== Data under study ==
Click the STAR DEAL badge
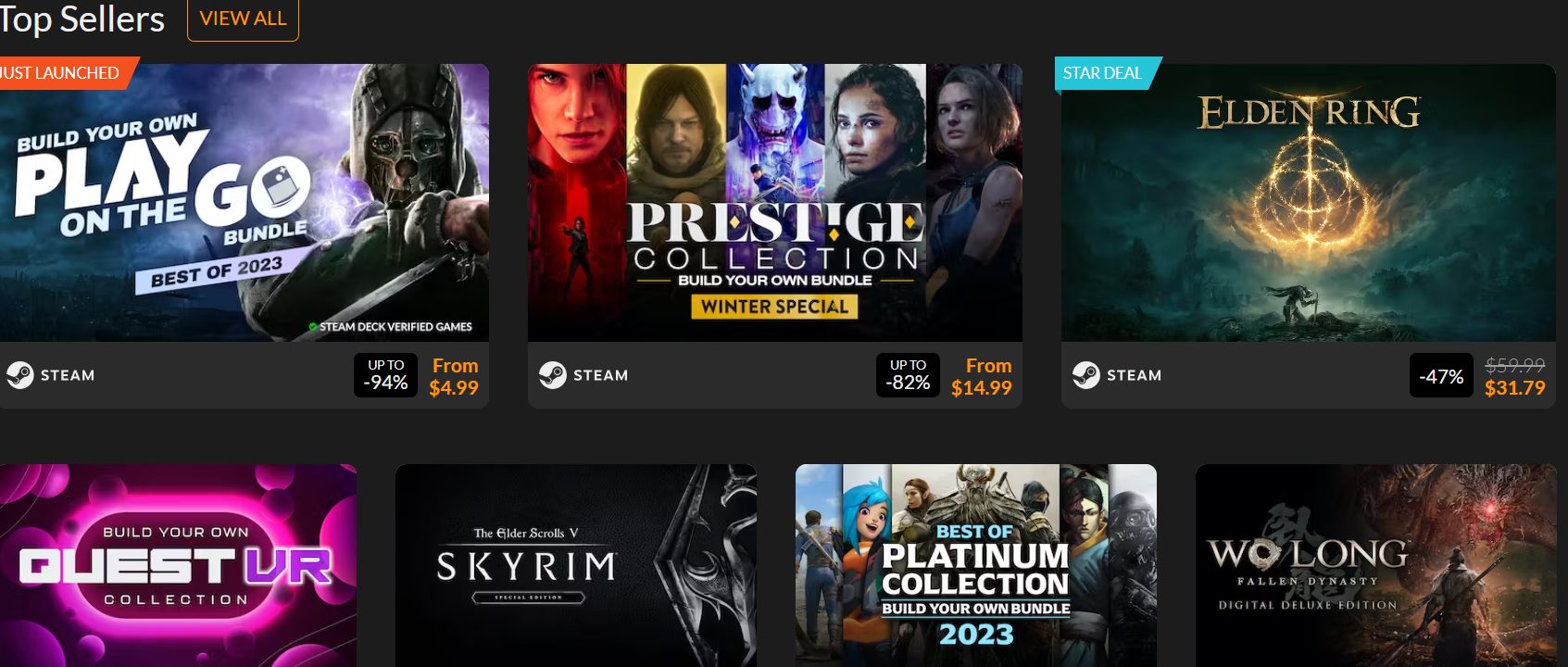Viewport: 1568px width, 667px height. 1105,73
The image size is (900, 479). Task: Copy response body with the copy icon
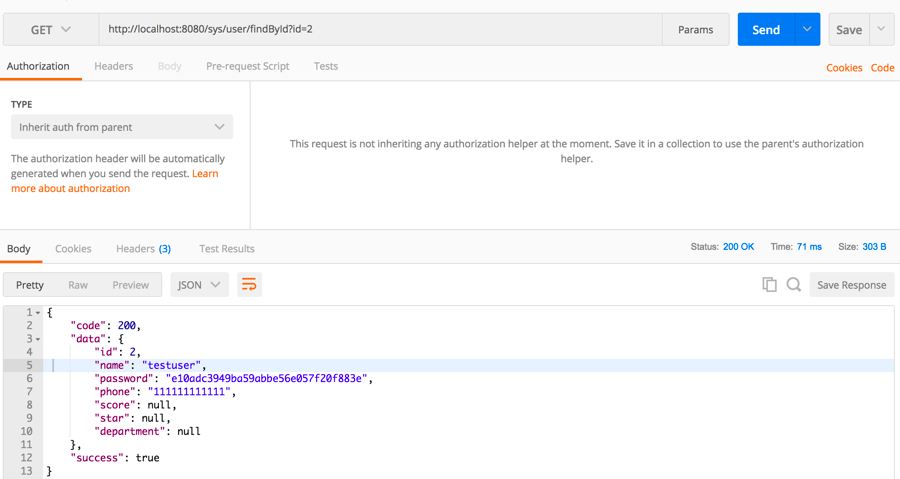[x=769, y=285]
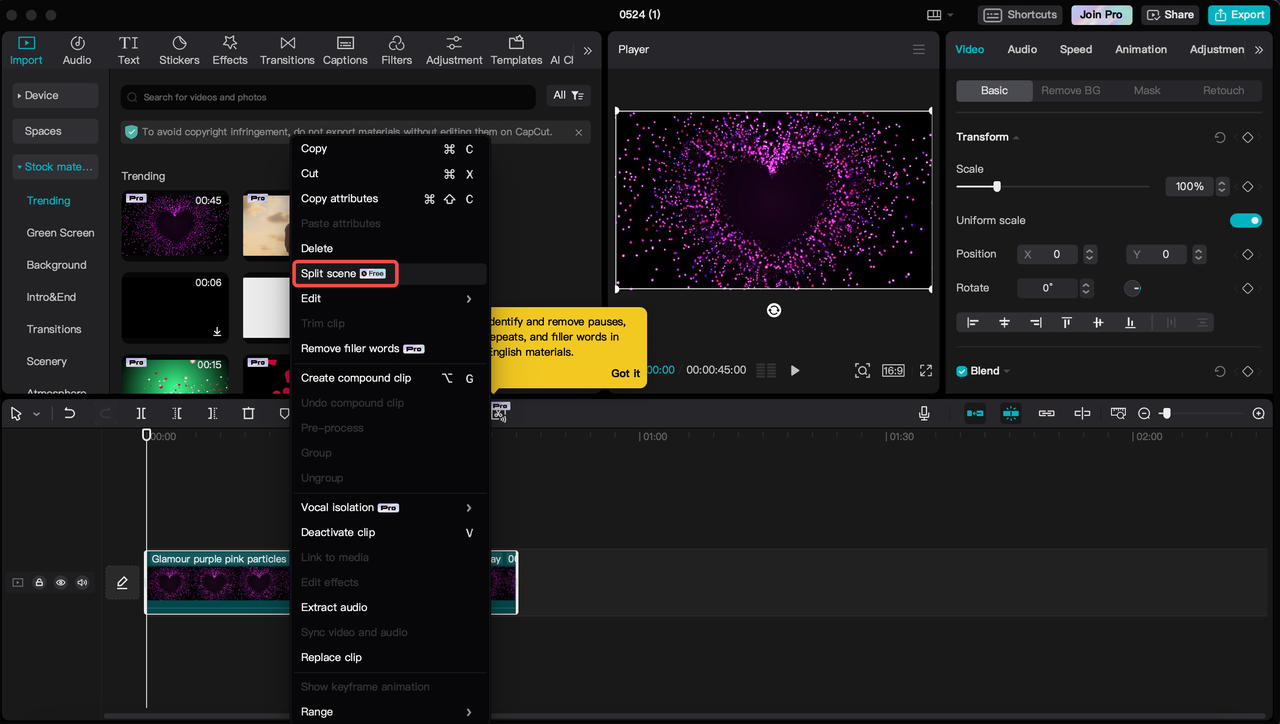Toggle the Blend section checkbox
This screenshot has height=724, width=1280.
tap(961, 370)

== Exercise objective ==
From the first line to the last, write out the data above exactly. Omit the pictures.

== Output for this exercise ==
Click the STAR DEAL badge
Viewport: 1568px width, 667px height. 1105,73
The image size is (900, 479). Task: Copy response body with the copy icon
[x=769, y=285]
Toggle the Blend section checkbox
This screenshot has height=724, width=1280.
tap(961, 370)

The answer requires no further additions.